## Data
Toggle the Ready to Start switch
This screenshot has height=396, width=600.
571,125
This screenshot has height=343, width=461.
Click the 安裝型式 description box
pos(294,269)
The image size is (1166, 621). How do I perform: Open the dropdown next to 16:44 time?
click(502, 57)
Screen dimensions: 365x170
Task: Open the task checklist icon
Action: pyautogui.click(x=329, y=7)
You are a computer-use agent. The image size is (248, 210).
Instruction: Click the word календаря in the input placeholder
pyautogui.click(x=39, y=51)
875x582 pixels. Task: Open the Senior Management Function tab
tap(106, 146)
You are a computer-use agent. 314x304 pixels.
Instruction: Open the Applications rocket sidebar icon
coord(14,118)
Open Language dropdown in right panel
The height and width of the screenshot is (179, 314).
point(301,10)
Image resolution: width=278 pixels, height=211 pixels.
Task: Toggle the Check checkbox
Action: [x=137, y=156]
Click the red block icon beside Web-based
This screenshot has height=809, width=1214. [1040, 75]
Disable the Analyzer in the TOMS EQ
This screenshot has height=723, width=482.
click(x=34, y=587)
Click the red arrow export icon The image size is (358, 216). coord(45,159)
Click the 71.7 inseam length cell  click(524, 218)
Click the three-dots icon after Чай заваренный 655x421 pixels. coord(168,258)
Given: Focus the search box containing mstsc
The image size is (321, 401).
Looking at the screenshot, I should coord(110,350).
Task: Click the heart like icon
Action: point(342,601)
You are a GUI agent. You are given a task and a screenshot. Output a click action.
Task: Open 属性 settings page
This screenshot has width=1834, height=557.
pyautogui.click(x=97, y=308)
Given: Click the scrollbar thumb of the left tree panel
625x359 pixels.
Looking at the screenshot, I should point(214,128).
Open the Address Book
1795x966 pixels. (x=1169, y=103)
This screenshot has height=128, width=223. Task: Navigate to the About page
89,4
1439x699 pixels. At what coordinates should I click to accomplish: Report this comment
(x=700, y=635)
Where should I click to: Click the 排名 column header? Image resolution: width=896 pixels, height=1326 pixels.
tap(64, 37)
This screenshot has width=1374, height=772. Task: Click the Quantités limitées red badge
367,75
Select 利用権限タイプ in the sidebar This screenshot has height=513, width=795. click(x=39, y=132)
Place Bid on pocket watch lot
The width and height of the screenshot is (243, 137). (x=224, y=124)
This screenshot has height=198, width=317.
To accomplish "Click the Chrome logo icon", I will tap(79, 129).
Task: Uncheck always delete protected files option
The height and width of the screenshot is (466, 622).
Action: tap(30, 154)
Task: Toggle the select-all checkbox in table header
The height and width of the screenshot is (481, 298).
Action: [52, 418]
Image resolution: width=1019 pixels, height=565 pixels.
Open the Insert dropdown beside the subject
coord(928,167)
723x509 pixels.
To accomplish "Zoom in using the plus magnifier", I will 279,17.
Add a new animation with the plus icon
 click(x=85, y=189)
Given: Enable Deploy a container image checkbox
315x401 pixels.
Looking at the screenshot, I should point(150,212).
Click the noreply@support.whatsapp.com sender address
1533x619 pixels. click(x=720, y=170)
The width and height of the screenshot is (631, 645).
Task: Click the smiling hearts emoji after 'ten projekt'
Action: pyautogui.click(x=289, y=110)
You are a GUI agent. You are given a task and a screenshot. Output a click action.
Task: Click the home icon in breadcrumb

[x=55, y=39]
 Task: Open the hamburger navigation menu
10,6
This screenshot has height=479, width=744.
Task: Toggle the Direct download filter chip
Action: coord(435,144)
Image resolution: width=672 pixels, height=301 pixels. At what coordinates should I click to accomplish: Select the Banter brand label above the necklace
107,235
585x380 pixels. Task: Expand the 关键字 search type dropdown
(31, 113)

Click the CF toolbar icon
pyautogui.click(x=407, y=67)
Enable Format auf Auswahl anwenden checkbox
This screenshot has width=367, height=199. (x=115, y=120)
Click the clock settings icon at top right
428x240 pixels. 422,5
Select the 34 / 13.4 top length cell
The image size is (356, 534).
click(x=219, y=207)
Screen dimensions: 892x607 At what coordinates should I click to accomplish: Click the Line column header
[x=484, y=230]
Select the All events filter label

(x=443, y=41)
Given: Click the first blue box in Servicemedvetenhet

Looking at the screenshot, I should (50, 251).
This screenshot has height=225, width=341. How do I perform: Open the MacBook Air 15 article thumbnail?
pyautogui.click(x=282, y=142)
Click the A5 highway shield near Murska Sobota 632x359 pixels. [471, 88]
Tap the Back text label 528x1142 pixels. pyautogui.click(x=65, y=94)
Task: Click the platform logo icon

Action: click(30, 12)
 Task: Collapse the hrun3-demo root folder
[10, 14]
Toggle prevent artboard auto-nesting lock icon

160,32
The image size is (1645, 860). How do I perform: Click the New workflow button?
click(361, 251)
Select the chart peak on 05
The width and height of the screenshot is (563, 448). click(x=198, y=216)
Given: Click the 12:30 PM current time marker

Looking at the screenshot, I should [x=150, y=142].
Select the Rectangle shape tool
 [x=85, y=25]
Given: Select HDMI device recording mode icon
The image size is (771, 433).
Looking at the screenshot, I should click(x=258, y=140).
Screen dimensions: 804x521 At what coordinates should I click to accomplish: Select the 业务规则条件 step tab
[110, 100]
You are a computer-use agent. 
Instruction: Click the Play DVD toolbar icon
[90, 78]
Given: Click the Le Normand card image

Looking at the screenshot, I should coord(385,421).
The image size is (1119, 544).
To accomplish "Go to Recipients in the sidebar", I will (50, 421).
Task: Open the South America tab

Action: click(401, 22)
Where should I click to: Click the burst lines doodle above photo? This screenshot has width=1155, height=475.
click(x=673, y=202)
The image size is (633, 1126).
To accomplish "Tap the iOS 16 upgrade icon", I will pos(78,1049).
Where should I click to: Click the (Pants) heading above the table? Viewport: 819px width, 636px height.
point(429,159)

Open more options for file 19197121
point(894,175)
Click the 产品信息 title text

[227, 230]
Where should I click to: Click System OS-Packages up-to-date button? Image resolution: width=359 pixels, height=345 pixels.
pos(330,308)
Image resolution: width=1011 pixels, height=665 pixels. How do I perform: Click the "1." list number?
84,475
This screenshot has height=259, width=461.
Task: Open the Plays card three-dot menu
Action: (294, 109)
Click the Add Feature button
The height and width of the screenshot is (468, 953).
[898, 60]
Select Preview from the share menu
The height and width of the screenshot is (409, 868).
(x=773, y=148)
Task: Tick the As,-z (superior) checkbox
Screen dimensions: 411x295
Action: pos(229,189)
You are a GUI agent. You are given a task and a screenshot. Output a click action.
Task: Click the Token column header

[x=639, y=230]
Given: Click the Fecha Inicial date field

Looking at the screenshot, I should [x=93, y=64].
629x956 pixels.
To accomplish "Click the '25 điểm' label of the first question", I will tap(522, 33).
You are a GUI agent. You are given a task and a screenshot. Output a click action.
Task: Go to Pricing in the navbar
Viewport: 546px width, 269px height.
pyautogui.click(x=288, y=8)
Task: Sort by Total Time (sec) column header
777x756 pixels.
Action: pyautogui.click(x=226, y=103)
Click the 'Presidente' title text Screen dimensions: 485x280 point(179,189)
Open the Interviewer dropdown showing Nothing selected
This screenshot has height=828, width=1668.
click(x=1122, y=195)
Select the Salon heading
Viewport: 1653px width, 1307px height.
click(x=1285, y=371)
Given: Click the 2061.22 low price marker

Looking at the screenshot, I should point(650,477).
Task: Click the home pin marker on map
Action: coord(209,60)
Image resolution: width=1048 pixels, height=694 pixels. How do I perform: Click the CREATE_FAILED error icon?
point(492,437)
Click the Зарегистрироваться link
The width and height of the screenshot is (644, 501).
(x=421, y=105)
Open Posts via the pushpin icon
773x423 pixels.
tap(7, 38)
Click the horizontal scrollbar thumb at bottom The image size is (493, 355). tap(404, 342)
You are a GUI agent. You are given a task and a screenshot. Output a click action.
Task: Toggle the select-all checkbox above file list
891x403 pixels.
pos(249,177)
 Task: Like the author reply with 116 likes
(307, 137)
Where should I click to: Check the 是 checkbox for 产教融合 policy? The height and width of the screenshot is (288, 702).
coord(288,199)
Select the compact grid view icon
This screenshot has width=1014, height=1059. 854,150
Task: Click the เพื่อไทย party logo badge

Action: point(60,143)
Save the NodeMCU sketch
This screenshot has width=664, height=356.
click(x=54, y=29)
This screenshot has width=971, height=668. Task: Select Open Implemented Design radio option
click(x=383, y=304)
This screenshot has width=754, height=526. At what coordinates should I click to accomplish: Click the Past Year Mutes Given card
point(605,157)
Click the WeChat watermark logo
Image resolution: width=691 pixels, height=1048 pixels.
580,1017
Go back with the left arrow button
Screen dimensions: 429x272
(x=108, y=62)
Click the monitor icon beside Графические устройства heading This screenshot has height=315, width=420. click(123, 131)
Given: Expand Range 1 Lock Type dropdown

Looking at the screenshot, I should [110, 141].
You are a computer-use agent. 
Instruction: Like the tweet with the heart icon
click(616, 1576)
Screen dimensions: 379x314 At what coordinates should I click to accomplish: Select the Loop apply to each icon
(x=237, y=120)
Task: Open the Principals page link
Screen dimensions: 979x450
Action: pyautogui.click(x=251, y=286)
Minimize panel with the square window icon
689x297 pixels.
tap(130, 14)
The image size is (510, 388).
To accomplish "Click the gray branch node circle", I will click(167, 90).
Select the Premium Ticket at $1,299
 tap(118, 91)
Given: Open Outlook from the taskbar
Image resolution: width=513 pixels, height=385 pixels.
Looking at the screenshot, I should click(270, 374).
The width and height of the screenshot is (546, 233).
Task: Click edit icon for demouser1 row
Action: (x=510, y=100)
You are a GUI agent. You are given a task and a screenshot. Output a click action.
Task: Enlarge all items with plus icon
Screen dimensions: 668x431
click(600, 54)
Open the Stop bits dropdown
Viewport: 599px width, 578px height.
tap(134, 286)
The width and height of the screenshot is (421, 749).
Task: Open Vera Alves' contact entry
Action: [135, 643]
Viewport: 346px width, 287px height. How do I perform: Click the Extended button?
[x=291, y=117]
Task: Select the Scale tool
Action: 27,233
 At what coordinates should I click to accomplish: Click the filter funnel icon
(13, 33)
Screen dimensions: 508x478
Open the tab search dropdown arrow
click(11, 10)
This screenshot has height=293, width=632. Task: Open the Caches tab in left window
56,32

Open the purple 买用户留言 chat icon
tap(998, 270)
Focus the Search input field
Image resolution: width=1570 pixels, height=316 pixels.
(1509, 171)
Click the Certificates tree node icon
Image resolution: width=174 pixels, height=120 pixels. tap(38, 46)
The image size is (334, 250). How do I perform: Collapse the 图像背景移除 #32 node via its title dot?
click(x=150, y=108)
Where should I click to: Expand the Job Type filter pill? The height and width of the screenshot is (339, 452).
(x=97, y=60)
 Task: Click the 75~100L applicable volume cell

## What this task involves
From the entries above, copy every line where the word "Focus" shows up.

## Completed task
Given: Focus the search box containing mstsc
Focus the Search input field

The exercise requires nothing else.